The need for land trusts arose out of public concern for the loss of open space, wildlife habitat and scenic beauty in the face of rampant development on private land during the latter half of the 20th century. More than 1,600 land trusts have since sprung up in a variety of communities across the U.S. Together they have protected some 37 million acres of land, according to the Land Trust Alliance, a Washington, DC-based umbrella group formed in 1981 to help land trusts share information and work more effectively.
When a land trust acquires land, it may retain ownership in perpetuity in order to protect the parcel from development. When landowners donate parcels to a land trust outright, they can take advantage of state and federal income tax deductions—similar to any tax-deductible, non-profit donation—while saving considerable money on property and estate taxes moving forward.
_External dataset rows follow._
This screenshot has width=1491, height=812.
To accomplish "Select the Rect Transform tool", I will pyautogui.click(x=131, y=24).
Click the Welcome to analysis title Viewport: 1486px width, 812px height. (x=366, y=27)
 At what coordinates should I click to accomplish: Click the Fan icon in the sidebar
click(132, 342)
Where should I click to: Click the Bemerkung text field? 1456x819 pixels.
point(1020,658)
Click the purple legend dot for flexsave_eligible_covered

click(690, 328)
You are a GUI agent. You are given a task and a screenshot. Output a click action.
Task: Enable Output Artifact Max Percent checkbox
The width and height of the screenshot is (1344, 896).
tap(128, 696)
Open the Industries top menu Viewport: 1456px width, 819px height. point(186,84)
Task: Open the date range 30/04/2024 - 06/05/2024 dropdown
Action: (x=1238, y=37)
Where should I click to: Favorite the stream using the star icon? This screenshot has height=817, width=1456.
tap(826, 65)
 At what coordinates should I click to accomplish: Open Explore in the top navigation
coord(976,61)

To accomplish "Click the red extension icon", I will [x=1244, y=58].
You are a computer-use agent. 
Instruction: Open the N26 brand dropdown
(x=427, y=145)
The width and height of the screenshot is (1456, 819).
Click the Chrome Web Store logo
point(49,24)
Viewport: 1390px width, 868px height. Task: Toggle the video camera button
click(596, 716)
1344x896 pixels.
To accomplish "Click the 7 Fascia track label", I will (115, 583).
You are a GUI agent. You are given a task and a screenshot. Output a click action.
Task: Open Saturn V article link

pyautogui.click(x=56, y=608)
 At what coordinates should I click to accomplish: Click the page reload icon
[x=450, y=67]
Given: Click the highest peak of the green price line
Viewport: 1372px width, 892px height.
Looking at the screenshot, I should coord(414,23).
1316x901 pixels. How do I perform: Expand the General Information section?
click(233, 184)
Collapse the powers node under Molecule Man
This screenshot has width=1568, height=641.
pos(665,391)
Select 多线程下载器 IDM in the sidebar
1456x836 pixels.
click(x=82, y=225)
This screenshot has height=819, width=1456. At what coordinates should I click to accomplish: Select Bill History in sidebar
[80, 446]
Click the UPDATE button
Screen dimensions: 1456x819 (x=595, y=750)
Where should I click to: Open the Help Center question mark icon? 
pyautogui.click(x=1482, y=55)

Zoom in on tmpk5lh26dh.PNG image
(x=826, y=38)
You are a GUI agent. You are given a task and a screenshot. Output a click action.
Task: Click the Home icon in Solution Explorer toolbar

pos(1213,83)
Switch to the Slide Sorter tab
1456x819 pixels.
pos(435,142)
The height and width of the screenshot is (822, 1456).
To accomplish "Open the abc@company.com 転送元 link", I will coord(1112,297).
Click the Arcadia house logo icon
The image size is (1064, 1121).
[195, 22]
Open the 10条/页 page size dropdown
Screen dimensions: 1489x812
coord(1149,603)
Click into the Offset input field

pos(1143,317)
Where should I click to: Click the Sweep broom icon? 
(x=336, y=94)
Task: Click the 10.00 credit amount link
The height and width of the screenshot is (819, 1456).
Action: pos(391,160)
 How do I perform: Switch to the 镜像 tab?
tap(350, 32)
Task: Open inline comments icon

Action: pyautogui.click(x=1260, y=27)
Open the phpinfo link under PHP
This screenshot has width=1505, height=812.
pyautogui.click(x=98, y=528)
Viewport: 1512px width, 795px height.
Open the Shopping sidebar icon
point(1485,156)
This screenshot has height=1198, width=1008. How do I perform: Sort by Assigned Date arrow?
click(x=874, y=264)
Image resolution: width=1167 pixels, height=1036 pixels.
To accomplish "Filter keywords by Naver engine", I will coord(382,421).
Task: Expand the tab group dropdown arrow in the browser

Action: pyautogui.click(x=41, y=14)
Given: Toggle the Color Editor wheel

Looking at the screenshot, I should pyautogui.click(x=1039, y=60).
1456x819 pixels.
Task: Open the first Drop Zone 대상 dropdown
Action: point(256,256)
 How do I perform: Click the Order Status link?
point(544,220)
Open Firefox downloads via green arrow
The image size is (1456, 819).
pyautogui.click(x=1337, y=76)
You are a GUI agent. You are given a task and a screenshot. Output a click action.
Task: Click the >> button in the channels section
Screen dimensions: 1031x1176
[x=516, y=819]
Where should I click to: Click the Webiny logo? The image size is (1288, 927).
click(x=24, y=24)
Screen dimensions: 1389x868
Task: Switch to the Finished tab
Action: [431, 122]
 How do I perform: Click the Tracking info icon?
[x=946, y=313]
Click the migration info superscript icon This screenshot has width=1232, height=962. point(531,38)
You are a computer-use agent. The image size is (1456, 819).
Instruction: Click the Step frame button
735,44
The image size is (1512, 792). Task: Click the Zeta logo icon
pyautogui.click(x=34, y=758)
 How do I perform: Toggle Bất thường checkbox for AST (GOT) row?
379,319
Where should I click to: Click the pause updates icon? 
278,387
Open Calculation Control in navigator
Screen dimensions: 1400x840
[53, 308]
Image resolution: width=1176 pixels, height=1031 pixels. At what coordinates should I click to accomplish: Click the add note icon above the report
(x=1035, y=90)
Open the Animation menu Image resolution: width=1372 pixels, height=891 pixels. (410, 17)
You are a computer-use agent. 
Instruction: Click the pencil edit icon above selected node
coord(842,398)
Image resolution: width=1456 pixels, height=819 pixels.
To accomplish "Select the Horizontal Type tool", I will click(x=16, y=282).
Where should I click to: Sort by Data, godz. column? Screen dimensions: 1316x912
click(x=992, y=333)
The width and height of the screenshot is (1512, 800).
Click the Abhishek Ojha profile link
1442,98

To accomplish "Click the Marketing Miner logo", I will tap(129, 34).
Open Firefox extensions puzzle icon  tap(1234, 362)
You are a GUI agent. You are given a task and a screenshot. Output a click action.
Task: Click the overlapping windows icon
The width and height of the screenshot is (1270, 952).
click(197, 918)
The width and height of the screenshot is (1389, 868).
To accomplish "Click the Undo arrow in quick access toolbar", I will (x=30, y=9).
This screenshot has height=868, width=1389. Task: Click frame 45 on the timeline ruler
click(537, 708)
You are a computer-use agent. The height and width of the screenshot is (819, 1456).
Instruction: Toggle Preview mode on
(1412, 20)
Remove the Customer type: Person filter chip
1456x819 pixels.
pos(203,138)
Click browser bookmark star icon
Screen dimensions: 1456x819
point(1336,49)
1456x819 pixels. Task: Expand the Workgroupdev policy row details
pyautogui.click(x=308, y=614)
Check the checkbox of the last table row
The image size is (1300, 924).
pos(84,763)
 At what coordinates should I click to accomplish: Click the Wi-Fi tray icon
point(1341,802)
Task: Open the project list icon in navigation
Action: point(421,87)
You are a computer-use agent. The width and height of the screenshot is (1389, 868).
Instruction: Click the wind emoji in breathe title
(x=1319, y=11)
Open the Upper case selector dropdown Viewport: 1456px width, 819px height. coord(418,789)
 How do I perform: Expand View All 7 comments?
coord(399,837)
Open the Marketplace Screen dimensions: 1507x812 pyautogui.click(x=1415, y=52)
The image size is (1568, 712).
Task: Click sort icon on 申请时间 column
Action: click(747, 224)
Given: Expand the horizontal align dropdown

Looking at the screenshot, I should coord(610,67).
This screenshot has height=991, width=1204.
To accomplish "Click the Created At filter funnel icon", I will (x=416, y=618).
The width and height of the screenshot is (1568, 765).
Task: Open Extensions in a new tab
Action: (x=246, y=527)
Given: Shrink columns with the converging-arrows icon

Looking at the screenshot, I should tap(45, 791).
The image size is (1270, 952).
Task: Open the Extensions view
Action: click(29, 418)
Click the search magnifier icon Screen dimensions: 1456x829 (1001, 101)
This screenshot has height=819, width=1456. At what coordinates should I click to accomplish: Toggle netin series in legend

Whether a land trust buys a parcel or gets it donated, it can either hold onto the property or, depending on the arrangement with the former owner, sell it to a third party—often a local or state government that commits to turning it into a protected area. Land trusts also sell land to private buyers, usually with strict restrictions on future development. The benefit to keeping the land under private ownership is that it can then stay on local property tax rolls and thus continue to provide revenue for the local government.
Another way land trusts work is through "conservation easements," whereby individuals can protect their land but still retain ownership and the option of selling or passing it along to heirs. Future owners of the land are also bound by the easement"s terms, which restrict development and use and are often monitored by a land trust. Conservation easements usually lower the financial value of their land (by limiting development potential), but landowners benefit because their property taxes go down accordingly. Likewise, if and when heirs inherit the land, the conservation easement lessens their estate tax burden.
Every conservation easement is different, but most include provisions limiting or forbidding construction or resource extraction. Often they protect especially sensitive lands such as wetlands. Some easements allow specific parcels to be used for agriculture, ranching or logging. Many allow hiking, camping, bird watching or even hunting (though some specifically ban hunting and are created for that purpose).
Another nonprofit group, the American Land Conservancy (ALC), functions like a national land trust working nationwide to ensure that large or exceptional pieces of property stay out of the hands of developers. Some of ALC"s work has led to the creation or expansion of national parks in Colorado, Hawaii and elsewhere.